+++ THE DATA

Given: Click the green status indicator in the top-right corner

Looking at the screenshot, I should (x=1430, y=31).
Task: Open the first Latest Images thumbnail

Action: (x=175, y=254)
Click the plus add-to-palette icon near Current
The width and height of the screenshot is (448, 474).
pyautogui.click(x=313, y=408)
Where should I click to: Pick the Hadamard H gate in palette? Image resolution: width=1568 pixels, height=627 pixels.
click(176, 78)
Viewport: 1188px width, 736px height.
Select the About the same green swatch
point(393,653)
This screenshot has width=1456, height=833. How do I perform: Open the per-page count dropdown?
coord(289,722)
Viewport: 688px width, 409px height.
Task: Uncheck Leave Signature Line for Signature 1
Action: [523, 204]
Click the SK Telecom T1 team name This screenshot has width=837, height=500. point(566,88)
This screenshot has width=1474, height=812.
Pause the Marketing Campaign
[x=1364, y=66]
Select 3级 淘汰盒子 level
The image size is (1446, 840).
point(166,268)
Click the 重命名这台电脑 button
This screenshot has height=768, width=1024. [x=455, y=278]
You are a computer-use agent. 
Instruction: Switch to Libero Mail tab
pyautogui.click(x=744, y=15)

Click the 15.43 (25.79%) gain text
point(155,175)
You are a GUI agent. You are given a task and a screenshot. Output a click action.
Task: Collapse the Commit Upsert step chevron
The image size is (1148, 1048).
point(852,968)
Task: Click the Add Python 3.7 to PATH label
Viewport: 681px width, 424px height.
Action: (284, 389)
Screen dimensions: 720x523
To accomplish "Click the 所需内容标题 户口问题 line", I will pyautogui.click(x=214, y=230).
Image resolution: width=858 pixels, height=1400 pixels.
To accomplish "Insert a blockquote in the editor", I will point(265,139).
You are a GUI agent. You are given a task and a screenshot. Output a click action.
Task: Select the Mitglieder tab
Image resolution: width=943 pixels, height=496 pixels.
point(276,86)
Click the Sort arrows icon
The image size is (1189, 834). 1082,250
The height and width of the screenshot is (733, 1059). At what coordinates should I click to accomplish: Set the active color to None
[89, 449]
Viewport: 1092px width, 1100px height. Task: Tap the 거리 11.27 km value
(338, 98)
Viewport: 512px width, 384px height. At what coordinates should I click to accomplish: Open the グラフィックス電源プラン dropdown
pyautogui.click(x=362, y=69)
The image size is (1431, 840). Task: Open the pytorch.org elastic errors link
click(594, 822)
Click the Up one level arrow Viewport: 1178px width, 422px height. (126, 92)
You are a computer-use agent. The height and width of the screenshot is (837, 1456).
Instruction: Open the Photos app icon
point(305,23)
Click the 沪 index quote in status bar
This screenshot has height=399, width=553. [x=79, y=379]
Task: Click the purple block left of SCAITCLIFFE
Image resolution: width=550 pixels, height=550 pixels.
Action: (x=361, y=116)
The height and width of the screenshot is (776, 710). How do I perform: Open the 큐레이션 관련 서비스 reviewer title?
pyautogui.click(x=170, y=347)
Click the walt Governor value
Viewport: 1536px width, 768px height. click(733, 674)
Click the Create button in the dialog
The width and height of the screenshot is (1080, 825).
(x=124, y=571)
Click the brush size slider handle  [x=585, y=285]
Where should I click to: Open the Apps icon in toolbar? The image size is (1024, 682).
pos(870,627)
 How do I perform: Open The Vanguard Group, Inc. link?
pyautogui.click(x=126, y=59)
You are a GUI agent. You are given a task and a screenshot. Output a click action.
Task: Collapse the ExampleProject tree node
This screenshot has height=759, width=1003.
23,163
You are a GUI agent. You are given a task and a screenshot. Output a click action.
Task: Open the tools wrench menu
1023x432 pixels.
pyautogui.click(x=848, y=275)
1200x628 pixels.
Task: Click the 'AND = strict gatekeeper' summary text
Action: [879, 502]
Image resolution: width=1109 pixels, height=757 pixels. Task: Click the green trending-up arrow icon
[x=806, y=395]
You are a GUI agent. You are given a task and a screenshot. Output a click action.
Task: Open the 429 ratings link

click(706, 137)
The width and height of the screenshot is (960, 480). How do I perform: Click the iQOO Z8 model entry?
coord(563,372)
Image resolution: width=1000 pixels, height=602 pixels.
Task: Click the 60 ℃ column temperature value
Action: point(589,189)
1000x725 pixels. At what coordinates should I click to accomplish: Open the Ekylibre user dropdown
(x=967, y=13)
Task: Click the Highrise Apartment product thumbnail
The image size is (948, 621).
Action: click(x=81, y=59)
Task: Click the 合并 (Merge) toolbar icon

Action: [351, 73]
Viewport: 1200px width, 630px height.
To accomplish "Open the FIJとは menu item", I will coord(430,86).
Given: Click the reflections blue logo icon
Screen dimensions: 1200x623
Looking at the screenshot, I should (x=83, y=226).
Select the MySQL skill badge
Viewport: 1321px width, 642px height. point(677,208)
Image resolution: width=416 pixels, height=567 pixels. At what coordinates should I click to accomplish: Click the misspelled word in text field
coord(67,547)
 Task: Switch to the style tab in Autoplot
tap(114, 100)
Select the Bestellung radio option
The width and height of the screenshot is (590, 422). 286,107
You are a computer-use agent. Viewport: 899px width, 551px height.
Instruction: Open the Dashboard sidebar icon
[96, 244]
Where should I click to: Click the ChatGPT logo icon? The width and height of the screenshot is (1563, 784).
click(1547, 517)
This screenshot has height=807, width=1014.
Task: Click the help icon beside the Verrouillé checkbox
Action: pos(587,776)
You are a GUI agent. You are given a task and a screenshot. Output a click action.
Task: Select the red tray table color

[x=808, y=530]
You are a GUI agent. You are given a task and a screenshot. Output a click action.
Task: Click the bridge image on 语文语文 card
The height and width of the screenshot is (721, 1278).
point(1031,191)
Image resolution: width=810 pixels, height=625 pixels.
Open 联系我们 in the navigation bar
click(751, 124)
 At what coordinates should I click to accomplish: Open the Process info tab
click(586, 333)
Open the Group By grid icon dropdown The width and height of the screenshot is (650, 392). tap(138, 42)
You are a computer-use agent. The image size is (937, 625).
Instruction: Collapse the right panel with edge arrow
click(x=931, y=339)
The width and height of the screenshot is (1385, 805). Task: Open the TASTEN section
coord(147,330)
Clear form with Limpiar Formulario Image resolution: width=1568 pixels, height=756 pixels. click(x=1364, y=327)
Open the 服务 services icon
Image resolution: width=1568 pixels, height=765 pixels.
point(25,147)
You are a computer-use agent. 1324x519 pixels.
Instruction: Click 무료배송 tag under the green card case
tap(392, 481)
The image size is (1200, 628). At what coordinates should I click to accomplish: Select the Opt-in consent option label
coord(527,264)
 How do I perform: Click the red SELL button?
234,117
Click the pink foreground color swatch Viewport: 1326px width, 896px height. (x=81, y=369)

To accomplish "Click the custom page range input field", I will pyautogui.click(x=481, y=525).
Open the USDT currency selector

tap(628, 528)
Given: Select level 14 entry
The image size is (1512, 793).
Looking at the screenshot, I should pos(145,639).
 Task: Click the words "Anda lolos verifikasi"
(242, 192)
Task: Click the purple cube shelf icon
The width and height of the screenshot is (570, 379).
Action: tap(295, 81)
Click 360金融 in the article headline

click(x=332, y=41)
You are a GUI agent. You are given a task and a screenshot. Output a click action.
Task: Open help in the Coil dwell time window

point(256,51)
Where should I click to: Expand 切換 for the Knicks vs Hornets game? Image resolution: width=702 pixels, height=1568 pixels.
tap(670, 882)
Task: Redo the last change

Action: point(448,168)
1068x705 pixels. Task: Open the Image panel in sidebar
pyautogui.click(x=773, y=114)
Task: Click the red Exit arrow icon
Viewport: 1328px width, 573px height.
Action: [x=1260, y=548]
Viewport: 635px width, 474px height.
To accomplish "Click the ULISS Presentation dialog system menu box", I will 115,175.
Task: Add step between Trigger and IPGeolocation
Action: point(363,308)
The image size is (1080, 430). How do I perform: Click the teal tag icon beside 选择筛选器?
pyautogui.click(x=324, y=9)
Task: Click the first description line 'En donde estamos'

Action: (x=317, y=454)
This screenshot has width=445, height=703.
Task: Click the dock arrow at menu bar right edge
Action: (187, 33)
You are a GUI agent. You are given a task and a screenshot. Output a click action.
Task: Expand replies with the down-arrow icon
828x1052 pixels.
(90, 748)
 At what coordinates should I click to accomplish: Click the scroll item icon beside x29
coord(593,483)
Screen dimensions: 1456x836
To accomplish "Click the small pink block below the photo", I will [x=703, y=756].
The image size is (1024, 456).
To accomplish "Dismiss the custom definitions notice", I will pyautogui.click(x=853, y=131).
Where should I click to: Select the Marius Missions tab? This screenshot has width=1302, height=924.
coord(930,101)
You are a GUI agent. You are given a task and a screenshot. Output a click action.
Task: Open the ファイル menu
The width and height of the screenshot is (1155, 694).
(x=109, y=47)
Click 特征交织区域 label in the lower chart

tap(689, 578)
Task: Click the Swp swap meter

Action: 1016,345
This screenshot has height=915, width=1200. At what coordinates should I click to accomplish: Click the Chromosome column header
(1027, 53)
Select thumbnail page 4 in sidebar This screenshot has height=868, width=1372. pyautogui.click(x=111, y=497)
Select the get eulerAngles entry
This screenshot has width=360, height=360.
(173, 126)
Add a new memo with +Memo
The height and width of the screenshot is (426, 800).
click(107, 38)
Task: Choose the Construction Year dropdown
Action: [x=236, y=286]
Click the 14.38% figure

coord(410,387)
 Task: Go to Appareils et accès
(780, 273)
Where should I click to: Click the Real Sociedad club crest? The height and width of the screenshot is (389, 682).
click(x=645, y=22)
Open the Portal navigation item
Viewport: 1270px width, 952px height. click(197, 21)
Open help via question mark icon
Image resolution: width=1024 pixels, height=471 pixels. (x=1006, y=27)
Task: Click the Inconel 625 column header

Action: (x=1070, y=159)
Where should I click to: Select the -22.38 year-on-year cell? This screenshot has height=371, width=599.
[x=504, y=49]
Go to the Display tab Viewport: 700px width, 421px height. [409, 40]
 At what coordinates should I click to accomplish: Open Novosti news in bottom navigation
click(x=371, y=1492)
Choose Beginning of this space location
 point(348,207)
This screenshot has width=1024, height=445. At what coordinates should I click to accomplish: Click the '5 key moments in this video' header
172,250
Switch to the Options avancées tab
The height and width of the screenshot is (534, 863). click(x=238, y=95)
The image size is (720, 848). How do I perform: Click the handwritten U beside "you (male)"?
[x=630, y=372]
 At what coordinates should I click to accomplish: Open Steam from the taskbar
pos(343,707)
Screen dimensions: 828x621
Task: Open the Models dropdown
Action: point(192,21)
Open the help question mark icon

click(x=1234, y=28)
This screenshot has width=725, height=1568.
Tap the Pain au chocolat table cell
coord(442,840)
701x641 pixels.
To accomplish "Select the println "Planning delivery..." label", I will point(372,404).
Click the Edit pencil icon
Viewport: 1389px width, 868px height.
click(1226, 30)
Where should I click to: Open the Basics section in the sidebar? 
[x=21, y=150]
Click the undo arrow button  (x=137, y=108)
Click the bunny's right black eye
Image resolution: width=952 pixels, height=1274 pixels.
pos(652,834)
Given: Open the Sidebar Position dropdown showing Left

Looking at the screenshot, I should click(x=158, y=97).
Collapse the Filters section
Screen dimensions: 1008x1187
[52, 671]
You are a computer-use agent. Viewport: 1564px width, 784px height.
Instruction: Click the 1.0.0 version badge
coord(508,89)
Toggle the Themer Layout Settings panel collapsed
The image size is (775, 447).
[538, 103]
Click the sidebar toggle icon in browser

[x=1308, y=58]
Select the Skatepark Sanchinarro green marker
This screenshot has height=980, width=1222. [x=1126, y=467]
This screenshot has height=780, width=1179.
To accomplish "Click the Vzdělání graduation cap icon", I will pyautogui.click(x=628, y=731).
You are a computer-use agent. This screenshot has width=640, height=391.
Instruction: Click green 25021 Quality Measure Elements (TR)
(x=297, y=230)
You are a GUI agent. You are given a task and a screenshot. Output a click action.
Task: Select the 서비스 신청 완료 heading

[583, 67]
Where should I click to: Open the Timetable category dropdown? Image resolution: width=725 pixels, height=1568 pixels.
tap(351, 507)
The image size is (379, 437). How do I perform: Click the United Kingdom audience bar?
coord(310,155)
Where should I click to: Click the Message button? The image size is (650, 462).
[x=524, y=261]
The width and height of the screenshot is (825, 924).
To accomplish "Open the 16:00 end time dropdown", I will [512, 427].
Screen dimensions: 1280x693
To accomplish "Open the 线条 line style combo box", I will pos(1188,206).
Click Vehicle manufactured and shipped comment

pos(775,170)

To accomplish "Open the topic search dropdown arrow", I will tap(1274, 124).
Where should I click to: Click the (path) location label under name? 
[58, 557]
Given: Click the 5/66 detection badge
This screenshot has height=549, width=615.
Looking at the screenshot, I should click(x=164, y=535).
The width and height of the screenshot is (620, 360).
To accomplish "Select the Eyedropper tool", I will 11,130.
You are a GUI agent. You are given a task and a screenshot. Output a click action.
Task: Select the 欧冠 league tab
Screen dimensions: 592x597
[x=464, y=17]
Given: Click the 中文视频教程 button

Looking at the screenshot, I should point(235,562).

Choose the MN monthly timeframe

++++++

▶ _TASK BRIEF_: Reproduce the data verbatim, from its first line through the line containing "Action: (284, 389)", including both of those lines.

▶ _WORKED SOLUTION_:
Given: Click the green status indicator in the top-right corner

Looking at the screenshot, I should (x=1430, y=31).
Task: Open the first Latest Images thumbnail

Action: (x=175, y=254)
Click the plus add-to-palette icon near Current
The width and height of the screenshot is (448, 474).
pyautogui.click(x=313, y=408)
Where should I click to: Pick the Hadamard H gate in palette? Image resolution: width=1568 pixels, height=627 pixels.
click(176, 78)
Viewport: 1188px width, 736px height.
Select the About the same green swatch
point(393,653)
This screenshot has width=1456, height=833. How do I perform: Open the per-page count dropdown?
coord(289,722)
Viewport: 688px width, 409px height.
Task: Uncheck Leave Signature Line for Signature 1
Action: [523, 204]
Click the SK Telecom T1 team name This screenshot has width=837, height=500. point(566,88)
This screenshot has width=1474, height=812.
Pause the Marketing Campaign
[x=1364, y=66]
Select 3级 淘汰盒子 level
The image size is (1446, 840).
point(166,268)
Click the 重命名这台电脑 button
This screenshot has height=768, width=1024. [x=455, y=278]
You are a computer-use agent. 
Instruction: Switch to Libero Mail tab
pyautogui.click(x=744, y=15)

Click the 15.43 (25.79%) gain text
point(155,175)
You are a GUI agent. You are given a task and a screenshot. Output a click action.
Task: Collapse the Commit Upsert step chevron
The image size is (1148, 1048).
point(852,968)
Task: Click the Add Python 3.7 to PATH label
Viewport: 681px width, 424px height.
Action: (284, 389)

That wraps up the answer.